Non. Il était amateur. Son travail de jour était projectionniste de cinéma. Cela signifiait qu'il était sur le même quart de nuit que ses sujets, ce qui le rendait invisible pour eux – il n'était qu'un autre travailleur fatigué rentrant chez lui.

**Les photos et les sujets**

5. Quel genre de personnes a-t-il photographié ?
Tout le monde.
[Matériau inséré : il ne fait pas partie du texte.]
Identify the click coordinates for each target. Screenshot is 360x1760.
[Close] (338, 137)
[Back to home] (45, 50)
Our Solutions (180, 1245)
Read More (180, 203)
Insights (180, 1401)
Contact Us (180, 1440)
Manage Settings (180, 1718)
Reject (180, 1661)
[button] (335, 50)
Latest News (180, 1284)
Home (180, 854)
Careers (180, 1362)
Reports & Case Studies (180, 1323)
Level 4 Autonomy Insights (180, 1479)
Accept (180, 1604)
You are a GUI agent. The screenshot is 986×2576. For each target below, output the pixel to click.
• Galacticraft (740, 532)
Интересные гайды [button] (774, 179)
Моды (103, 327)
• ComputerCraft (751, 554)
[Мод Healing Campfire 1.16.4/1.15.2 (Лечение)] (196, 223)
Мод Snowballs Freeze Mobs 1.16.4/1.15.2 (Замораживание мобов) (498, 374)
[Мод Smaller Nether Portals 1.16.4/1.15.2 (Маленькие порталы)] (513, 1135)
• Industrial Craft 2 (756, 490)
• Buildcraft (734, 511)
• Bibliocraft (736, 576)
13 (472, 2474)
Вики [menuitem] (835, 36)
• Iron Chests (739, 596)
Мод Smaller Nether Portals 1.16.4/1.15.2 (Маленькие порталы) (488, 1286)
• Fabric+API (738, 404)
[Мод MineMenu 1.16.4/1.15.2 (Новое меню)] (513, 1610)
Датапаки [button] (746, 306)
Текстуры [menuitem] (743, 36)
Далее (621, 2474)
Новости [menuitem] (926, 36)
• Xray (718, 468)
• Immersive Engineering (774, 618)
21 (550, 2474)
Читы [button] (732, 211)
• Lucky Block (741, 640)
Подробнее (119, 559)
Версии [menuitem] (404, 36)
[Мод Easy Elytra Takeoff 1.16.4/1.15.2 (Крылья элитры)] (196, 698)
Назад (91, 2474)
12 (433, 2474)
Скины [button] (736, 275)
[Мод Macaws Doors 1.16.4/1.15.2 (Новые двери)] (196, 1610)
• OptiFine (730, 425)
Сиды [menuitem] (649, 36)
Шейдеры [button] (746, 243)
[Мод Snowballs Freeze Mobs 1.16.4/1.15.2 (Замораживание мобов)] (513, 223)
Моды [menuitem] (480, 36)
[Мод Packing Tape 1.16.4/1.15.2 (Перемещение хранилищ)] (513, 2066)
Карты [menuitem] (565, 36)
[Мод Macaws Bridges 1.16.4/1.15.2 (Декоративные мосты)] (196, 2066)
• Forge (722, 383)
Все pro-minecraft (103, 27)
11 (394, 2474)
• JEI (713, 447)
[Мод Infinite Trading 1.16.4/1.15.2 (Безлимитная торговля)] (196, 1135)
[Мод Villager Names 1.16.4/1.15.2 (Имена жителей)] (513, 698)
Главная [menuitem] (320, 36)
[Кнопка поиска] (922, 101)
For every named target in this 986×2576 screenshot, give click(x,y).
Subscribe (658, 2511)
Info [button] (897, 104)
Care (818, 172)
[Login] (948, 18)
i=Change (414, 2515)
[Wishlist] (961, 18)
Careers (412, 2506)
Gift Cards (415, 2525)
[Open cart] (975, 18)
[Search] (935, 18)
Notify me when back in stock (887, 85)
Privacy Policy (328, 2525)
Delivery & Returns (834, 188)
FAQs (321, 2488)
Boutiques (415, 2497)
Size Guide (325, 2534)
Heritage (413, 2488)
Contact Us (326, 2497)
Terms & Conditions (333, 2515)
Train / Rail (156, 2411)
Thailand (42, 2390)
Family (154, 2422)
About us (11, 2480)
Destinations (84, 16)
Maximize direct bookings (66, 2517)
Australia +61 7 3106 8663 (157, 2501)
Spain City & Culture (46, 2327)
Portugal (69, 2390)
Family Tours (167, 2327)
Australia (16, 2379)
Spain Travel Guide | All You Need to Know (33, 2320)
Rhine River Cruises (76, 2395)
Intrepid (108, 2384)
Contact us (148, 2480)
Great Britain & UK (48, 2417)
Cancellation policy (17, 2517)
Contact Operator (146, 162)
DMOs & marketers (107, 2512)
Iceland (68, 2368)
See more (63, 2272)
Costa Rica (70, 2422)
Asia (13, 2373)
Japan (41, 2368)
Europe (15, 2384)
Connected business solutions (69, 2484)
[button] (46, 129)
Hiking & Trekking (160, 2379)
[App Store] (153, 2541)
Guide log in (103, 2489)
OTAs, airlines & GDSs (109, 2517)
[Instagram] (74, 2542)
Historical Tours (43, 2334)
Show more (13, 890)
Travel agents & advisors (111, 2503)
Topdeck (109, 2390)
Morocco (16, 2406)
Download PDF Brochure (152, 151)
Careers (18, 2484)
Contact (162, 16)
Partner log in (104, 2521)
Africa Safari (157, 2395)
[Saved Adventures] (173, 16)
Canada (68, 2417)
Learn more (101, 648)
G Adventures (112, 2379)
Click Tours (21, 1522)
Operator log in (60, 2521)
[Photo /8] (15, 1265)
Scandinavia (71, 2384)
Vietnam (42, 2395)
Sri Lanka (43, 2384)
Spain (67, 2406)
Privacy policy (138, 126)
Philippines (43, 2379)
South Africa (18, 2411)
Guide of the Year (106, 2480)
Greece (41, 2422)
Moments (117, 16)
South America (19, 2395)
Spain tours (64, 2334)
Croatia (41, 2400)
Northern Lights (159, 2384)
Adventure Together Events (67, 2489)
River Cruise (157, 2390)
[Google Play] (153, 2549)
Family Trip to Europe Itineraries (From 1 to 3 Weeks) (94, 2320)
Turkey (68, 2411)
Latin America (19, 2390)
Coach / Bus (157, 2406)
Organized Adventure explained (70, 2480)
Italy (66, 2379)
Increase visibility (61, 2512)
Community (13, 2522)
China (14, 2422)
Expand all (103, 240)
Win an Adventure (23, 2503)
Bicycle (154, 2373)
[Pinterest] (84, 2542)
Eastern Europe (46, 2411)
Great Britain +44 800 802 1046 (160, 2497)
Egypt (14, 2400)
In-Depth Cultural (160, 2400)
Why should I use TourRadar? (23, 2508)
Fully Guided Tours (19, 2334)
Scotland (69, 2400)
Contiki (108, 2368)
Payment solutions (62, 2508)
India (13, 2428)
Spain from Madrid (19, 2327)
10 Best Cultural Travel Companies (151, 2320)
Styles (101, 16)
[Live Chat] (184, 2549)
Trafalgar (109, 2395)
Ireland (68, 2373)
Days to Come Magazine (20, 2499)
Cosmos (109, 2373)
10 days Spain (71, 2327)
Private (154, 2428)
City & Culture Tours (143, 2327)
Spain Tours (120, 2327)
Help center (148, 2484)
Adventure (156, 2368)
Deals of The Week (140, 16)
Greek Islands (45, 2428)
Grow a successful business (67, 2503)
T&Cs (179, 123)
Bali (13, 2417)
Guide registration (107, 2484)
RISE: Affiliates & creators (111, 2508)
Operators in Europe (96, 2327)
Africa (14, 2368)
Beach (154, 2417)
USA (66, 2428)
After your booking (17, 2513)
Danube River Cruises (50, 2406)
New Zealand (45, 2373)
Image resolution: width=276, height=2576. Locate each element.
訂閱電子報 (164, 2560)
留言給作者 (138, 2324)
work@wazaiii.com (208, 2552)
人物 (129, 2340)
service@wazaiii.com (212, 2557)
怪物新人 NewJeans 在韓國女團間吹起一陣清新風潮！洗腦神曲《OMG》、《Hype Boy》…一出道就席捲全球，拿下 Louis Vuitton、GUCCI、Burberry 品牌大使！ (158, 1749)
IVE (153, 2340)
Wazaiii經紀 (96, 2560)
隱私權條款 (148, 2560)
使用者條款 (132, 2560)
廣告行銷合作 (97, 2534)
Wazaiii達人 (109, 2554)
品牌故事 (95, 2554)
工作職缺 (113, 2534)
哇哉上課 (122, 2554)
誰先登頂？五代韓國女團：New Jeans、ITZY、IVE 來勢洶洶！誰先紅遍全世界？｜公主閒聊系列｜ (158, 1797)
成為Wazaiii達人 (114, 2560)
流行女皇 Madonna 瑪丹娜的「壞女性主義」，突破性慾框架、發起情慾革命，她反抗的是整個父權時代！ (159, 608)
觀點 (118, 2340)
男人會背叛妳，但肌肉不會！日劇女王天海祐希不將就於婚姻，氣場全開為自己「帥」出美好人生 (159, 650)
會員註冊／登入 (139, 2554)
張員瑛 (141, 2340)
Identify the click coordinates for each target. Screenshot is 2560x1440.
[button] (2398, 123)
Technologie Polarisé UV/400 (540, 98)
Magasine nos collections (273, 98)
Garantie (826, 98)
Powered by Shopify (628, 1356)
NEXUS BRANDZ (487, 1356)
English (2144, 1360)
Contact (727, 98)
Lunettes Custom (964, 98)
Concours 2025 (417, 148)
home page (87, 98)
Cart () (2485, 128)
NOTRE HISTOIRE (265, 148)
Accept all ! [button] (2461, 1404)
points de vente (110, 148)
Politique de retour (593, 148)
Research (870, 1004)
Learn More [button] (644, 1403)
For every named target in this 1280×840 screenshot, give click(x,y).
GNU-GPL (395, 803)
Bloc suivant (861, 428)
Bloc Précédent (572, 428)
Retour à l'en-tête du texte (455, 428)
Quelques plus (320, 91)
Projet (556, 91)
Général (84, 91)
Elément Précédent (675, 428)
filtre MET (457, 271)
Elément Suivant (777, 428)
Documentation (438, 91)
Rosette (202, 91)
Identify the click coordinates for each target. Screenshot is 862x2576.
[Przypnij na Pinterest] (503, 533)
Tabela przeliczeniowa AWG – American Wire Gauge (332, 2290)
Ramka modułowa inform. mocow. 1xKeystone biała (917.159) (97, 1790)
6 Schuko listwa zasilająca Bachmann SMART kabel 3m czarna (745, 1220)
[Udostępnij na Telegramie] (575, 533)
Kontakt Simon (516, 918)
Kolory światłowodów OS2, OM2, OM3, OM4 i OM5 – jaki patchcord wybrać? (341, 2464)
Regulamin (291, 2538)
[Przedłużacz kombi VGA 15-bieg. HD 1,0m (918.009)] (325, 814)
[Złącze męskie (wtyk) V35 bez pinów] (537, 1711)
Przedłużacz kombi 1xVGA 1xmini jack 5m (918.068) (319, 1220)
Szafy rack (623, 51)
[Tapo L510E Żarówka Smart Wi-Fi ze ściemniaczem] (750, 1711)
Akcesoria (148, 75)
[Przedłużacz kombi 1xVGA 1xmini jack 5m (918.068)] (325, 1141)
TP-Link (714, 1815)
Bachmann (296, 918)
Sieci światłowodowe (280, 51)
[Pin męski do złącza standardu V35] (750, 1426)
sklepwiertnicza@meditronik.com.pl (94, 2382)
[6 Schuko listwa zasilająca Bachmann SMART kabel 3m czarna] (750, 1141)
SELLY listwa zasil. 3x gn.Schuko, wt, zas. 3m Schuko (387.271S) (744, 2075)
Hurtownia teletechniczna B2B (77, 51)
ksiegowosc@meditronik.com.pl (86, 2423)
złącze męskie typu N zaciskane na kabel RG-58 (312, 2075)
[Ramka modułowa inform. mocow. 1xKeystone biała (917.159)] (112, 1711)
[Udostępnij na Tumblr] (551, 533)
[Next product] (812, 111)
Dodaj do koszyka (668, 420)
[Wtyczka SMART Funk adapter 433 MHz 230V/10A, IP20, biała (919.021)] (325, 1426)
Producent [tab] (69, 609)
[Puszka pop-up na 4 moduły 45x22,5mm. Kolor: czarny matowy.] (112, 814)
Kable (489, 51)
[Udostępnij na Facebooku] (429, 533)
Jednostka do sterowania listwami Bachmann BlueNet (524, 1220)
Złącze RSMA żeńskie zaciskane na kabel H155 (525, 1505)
Il a capturé des punks, des skinheads, des ivrognes, des couples qui s'embrassent, des travailleurs de nuit épuisés, des fans de football, des gens qui dorment et des gens qui se battent. Ses photos sont une coupe transversale de la vie ouvrière londonienne.

6. Les photos sont-elles mises en scène ?
Non, elles sont complètement candides. Il utilisait un petit appareil photo silencieux et comptait sur le flash pour figer le moment. Il ne demandait pas la permission, il photographiait simplement à hauteur de hanche ou des yeux, capturant les gens dans leur état naturel.

7. Pourquoi les photos semblent-elles si granuleuses et avec un flash intense ?
C'est la beauté du travail. Le flash direct créait des ombres dures et des reflets marqués, ce qui amplifiait le drame et l'émotion brute de la scène. Ce n'était pas un défaut technique, c'est devenu sa signature.

8. A-t-il déjà eu des ennuis pour avoir pris ces photos ?
Occasionnellement, oui. Parfois, les gens se fâchaient et essayaient de saisir l'appareil. Mais parce qu'il était un habitué de la ligne, beaucoup de gens le reconnaissaient et l'ignoraient simplement, ou posaient même pour lui.